Alors que le secteur israélien de la haute technologie continue d’être le moteur de croissance le plus important et le plus rapide de l’économie israélienne au cours de la dernière décennie, les mois à venir seront « critiques » pour l’industrie, a averti l’Autorité israélienne de l’innovation (IIA) dans un rapport publié mardi.
Dans son État de l’industrie high-tech en Israël 2023 rapport, l’Autorité israélienne de l’innovation, chargée de diriger les politiques technologiques du pays, a exposé les graves défis auxquels l’écosystème technologique israélien est confronté et qui pourraient menacer sa position de leader mondial de l’innovation et de contributeur majeur à l’économie du pays.
L’une des questions centrales soulevées dans le rapport est de savoir si l’industrie high-tech israélienne s’alignera sur les signes de reprise que l’on peut déjà observer dans le rebond du secteur technologique américain cette année, ou s’il y a lieu de s’inquiéter une crise profonde en cours avec des caractéristiques locales uniques.
« Le ralentissement macroéconomique mondial, la guerre en Europe, la tension entre la Chine et les États-Unis, l’inflation et l’environnement des taux d’intérêt – tout cela a radicalement changé au cours des 18 derniers mois, entraînant une forte baisse des investissements dans les fonds de capital-risque », a déclaré Israël. Dror Bin, PDG de l’Innovation Authority, a déclaré au La Lettre Sépharade. «Lorsque vous avez un degré d’incertitude aussi élevé, les investisseurs ont tendance à placer leur argent dans des endroits plus sûrs qu’une startup risquée, et nous constatons ce déclin dans tous les hubs technologiques mondiaux, mais au dernier trimestre, le hub technologique israélien est un peu plus affecté. »

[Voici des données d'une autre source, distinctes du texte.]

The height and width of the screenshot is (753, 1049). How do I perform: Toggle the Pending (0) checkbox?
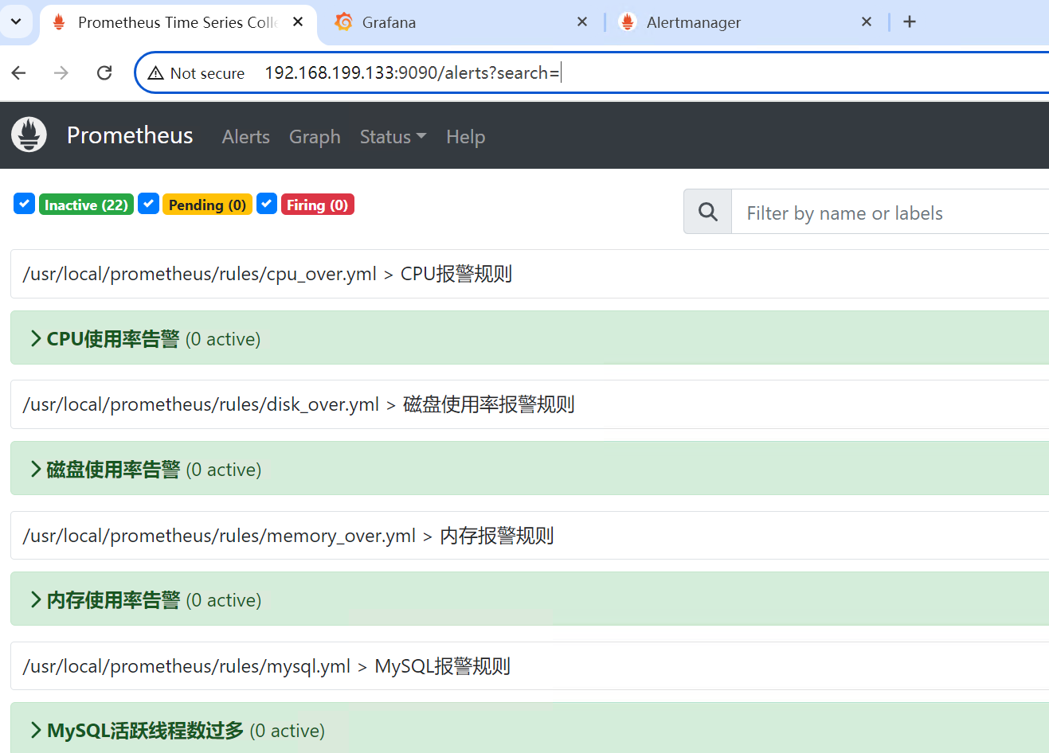point(148,205)
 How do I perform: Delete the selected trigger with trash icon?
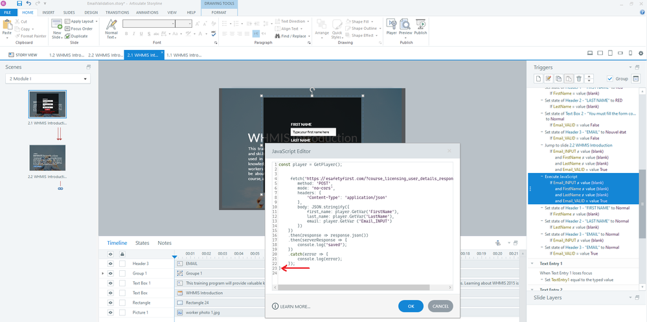click(580, 78)
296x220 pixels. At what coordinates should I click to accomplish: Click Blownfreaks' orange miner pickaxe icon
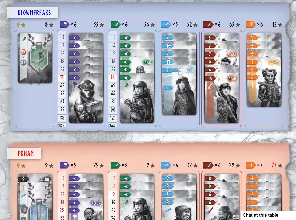(x=251, y=24)
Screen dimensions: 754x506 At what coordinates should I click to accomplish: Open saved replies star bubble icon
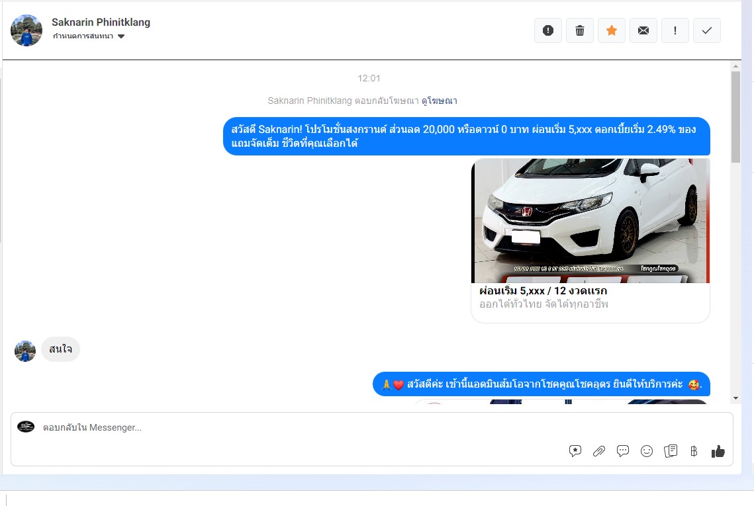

L’année dernière a été difficile pour l’industrie technologique israélienne, car l’incertitude entourant les coûts d’emprunt et les valorisations élevées ont poussé les entrepreneurs et les investisseurs dans un mode attentiste. L’environnement financier et le ralentissement de l’économie mondiale ont vu les actions technologiques s’effondrer sur les marchés mondiaux au second semestre 2022, faisant baisser les valorisations des entreprises tant dans les secteurs public que privé. Le ralentissement du marché a vu des milliers de travailleurs licenciés, déclenchant des retraits de financement et créant un marché baissier pour les nouvelles offres technologiques. Au total, en 2022, les investissements dans les startups en Israël ont chuté de près de moitié par rapport à l’année précédente, s’élevant à 15,9 milliards de dollars.
La tendance négative dans l’industrie high-tech israélienne s’est intensifiée ces derniers mois dans un contexte d’incertitude croissante entourant la réforme judiciaire proposée par le gouvernement et de ralentissement des investissements étrangers.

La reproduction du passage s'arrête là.